**What you have to do:** Copying starts at the line containing "The width and" and stops after the last line of the records; each line is repeated exactly, and pictures are skipped.

**Screenshot grounding data:**
—————

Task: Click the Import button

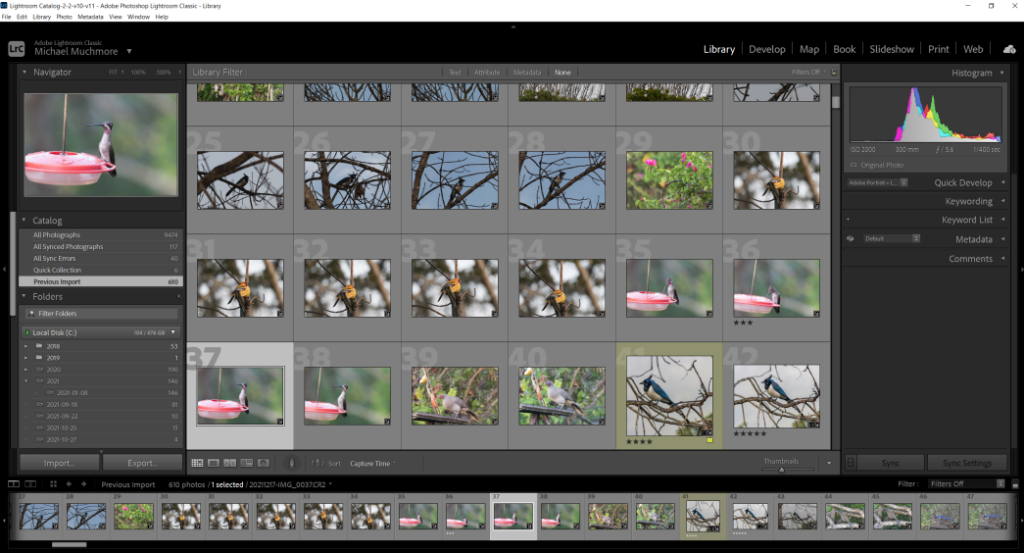Action: pos(58,463)
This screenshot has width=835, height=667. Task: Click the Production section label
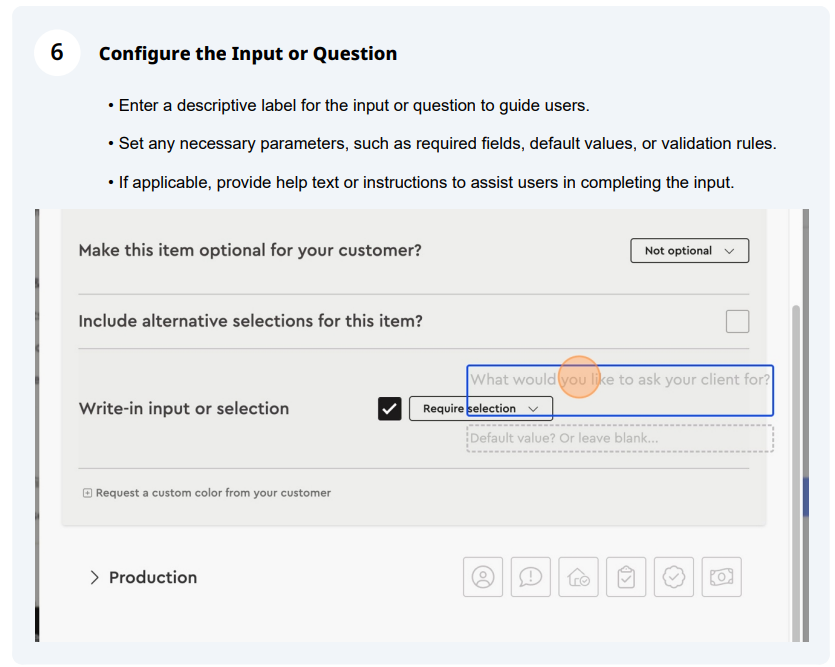click(x=153, y=578)
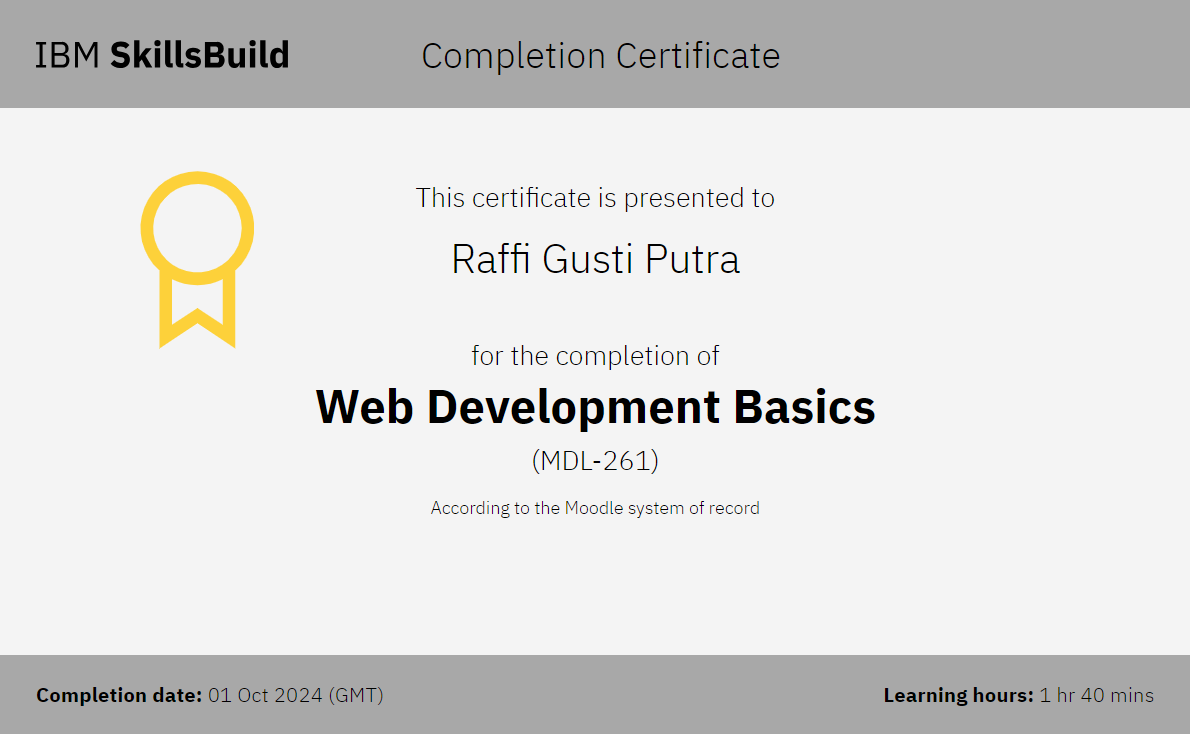Viewport: 1190px width, 734px height.
Task: Click the Web Development Basics course title
Action: click(x=595, y=407)
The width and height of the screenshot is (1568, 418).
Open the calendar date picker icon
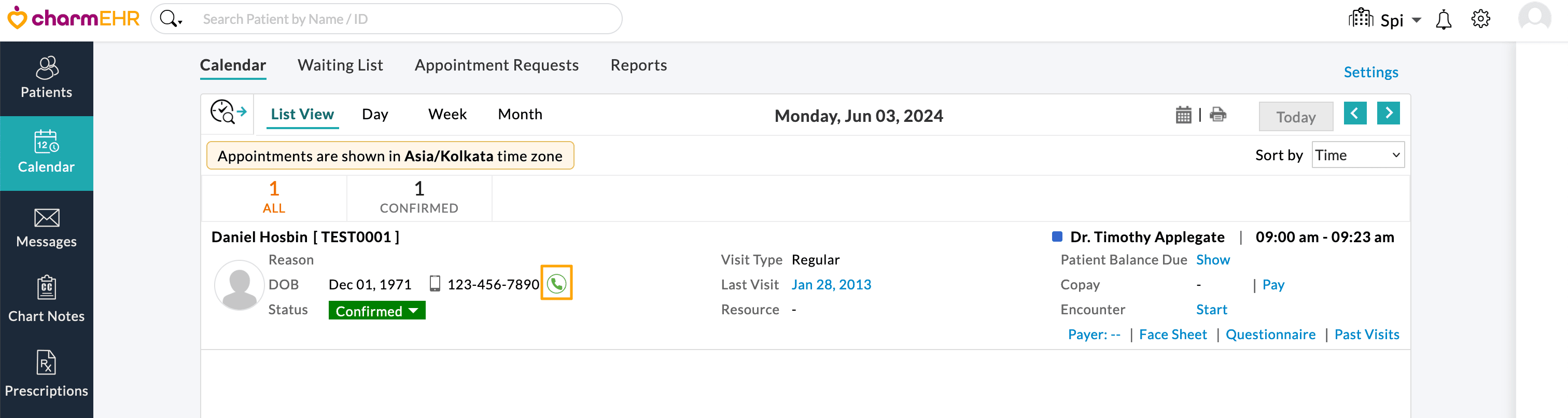(1183, 115)
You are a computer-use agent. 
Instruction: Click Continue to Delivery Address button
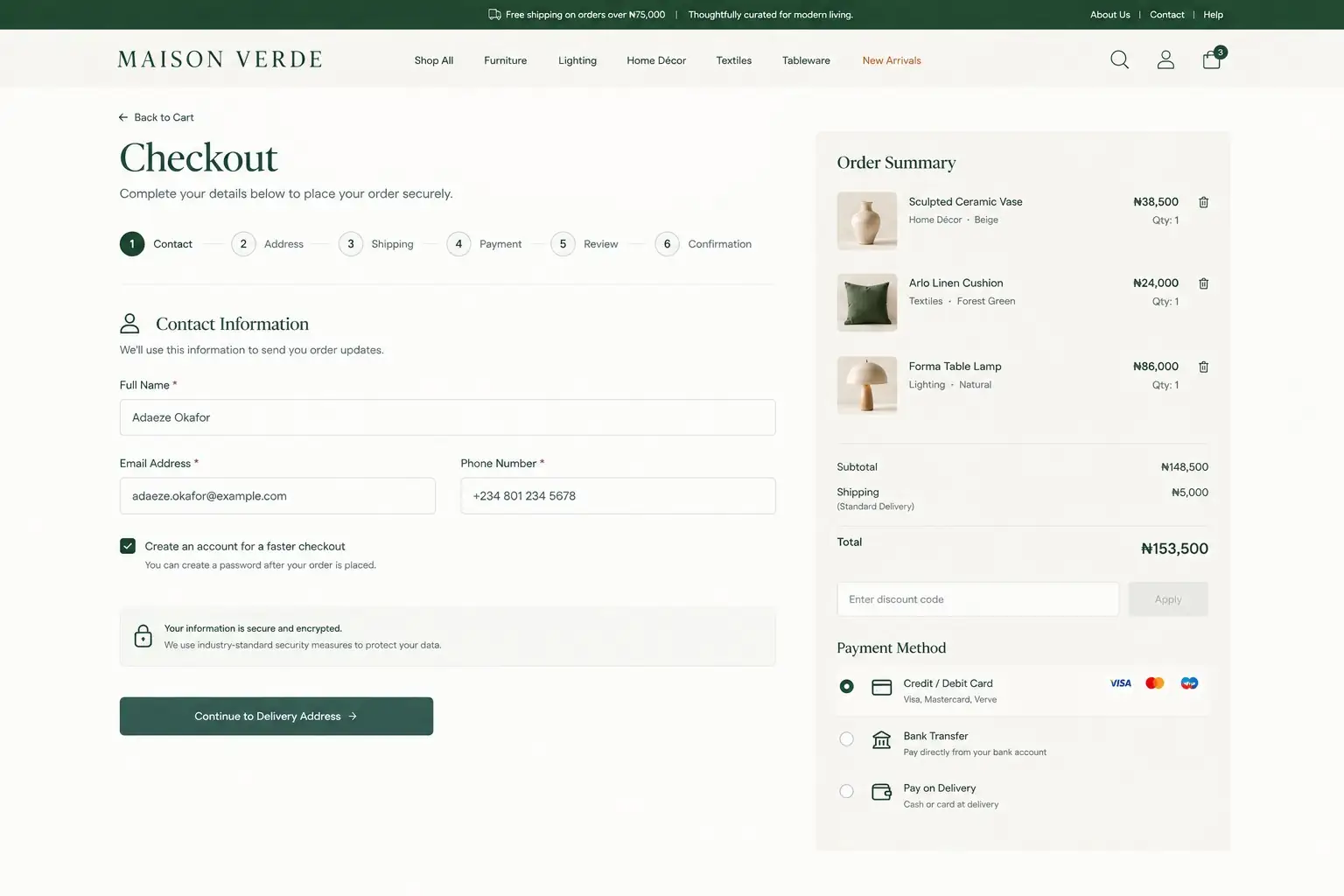coord(276,716)
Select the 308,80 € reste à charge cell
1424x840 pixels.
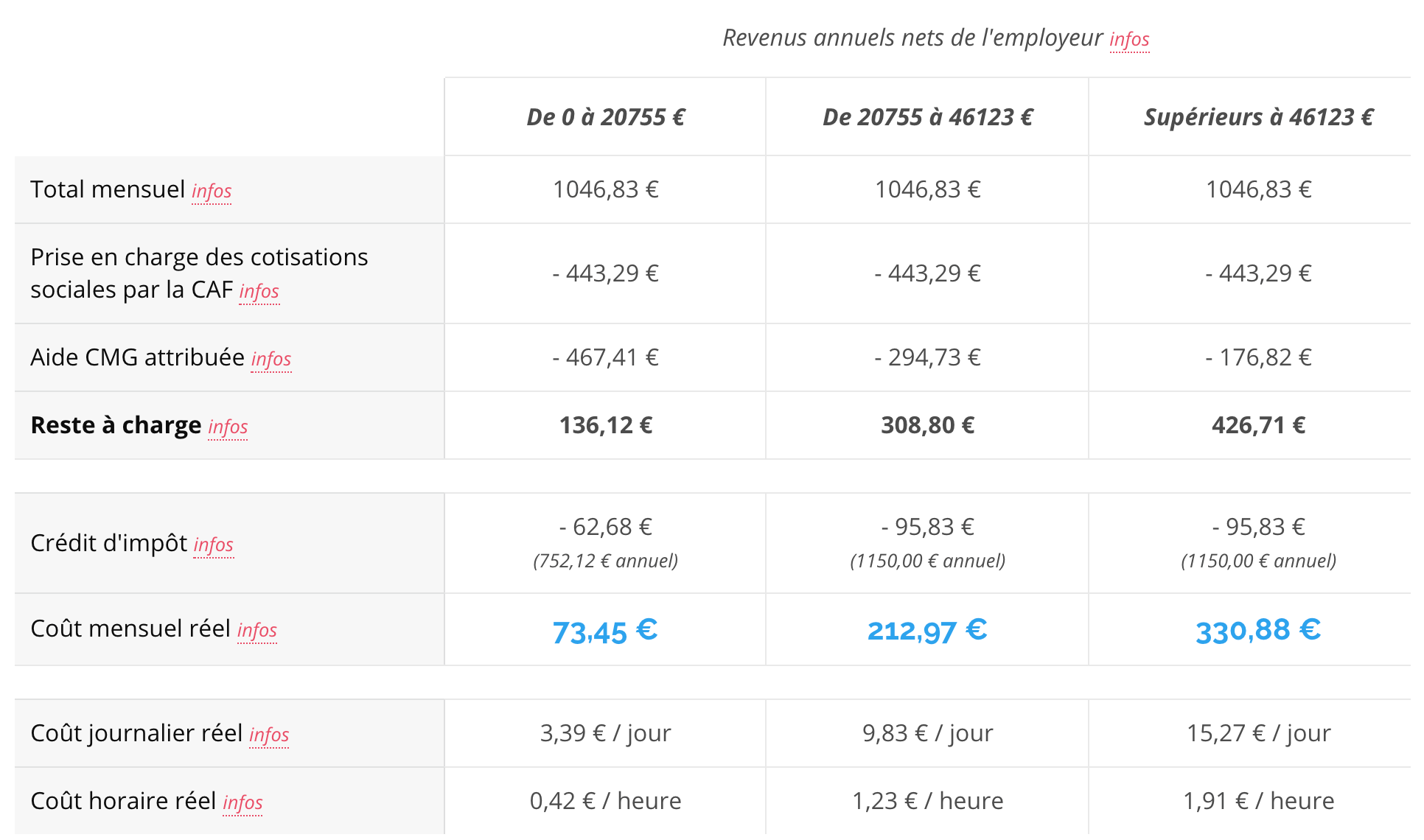928,425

—————

**Solution to this problem:**
The width and height of the screenshot is (1568, 418).
Open the calendar date picker icon
(1183, 115)
You are a computer-use agent. 
Instruction: Click Continue to Delivery Address button
coord(276,716)
Select the 308,80 € reste à charge cell
1424x840 pixels.
928,425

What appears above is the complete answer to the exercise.